**SOURCE TEXT**
* * *

MARY D. LINDSAY and RUTH S. GAMSBY 1 
Pittsburgh, Pennsylvania 



A high-school teacher who has seen educational theories come 
and go has a proverbially conservative attitude toward "the 
latest fad." Such is the attitude of many minds toward mental 
testing, and the question its sponsors must answer before these 
persons will look upon it with enthusiasm is, "What is the use of 
it?" The following analysis of the results of a group test in one 
school may possibly help to answer that question. 

In November, 1920, the Terman Group Test was given to all 
the students of the Palo Alto Union High School. At the same 
time an estimate of the work of each student in each subject was 
given by the teacher in charge. These estimates were to range 
from 1 (high) to 7 (low) ; but the results showed no estimate below 
6. The tests were scored and checked, and the estimates averaged.

* * *

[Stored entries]

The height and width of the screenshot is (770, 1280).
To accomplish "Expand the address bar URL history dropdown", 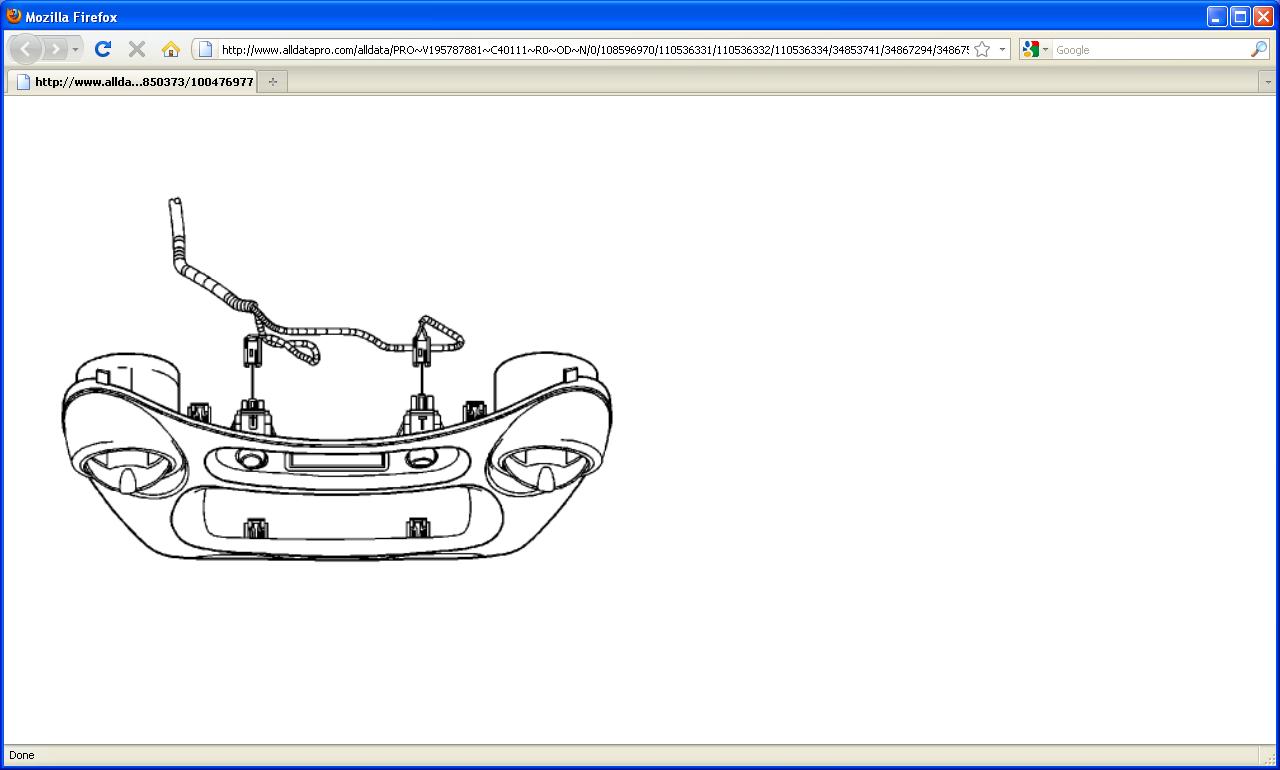I will click(1002, 49).
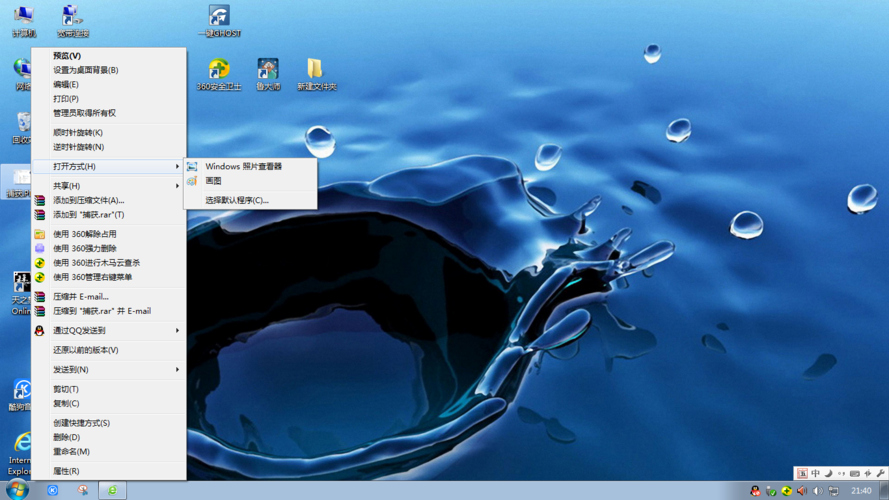Image resolution: width=889 pixels, height=500 pixels.
Task: Open the 360安全卫士 desktop shortcut
Action: (218, 71)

* * *

**DIRECTION A**
According to the text on mental testing, in what month and year was the Terman Group Test given to the students of the Palo Alto Union High School?
**DIRECTION B**
Extend the text on mental testing by writing what comes next after its final sentence.

**OUTPUT A**
November 1920

**OUTPUT B**
Then scatter diagrams were made, showing the test scores on the 
vertical scale and on the horizontal scale the teachers' estimate 
of work. These diagrams show that while there is a tendency in 
the majority of cases for the low score to correspond to the low 
estimate of work and the high score to the high estimate, this 
correspondence does not always obtain. In a number of instances 
a high score for intelligence is accompanied by poor work, and in a 
few cases the reverse is true. The purpose of the study here 
reported was to seek an explanation for the case showing a wide 
difference between the test score and the average of teachers' 
estimates. 

From the four scatter diagrams representing about five hundred 
students, forty-six cases were chosen from observation as being out 
of the direct line of relationship. These cases are indicated by circles 

1 At the time the present study was made, the authors were graduate students in 
the Department of Education, Leland Stanford Junior University. 

679 



680 THE SCHOOL REVIEW [November 

with numbers or the letter L below them. Then the semester 
grades, given in February, were secured and averaged for each 
child. These semester grades, which ran from i to 5, were reduced 
to the scale of the former estimate, and marked on the diagram 
in such a way as to show any change in the teachers' estimate.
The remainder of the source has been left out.